Top of Input data

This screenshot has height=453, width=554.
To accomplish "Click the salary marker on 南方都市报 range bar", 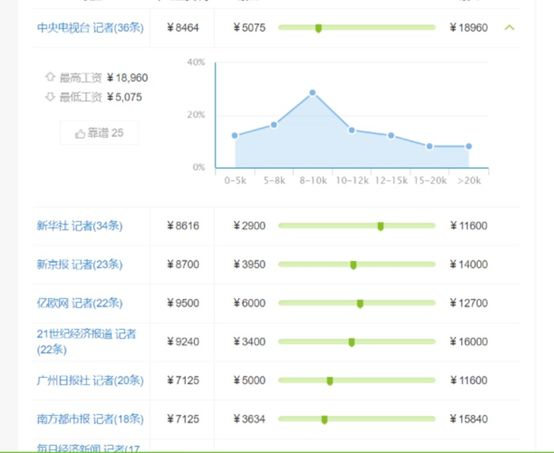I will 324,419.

Bottom of Input data
Top of Input data

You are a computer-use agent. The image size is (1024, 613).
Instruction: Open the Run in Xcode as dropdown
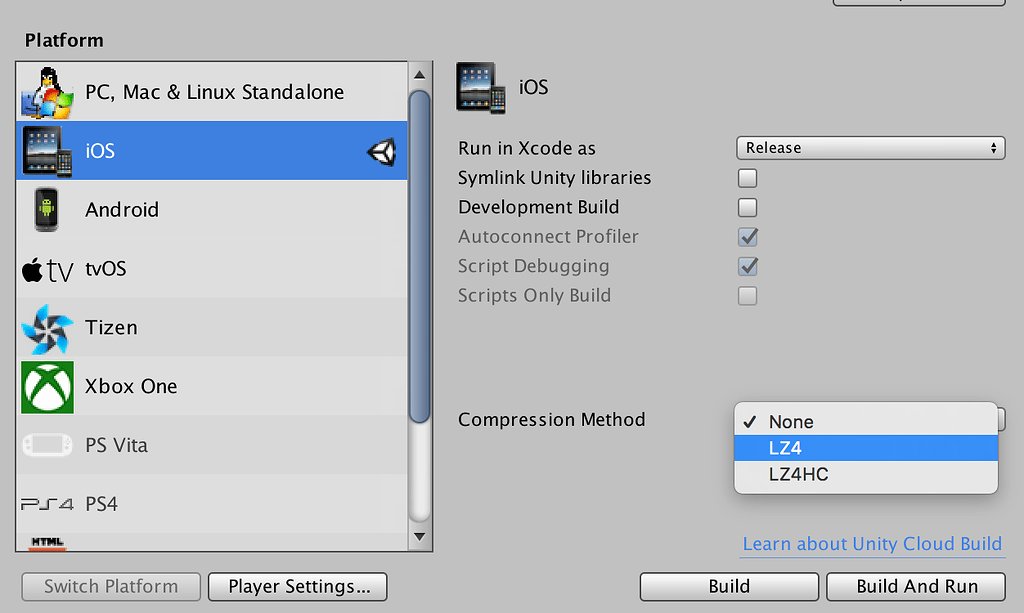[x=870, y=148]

Bottom of Input data
Top of Input data

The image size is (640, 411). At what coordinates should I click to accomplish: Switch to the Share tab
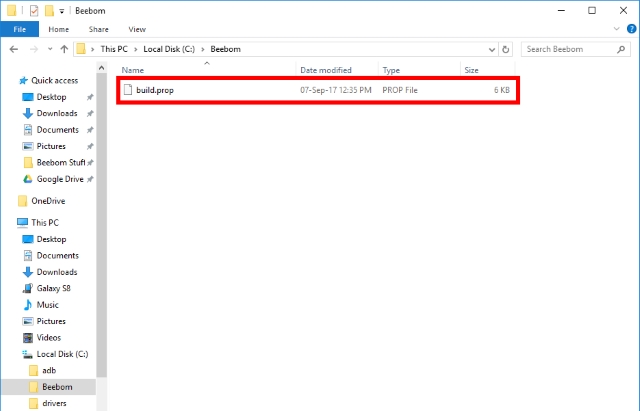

Bottom of Input data

_Exercise requirements_
What lines of the data contain the string "size"? List them.

_Completed task_
You are a computer-use agent. The image size is (1024, 613).
The image size is (640, 411). At what coordinates should I click to accomplish: Switch to the Share tab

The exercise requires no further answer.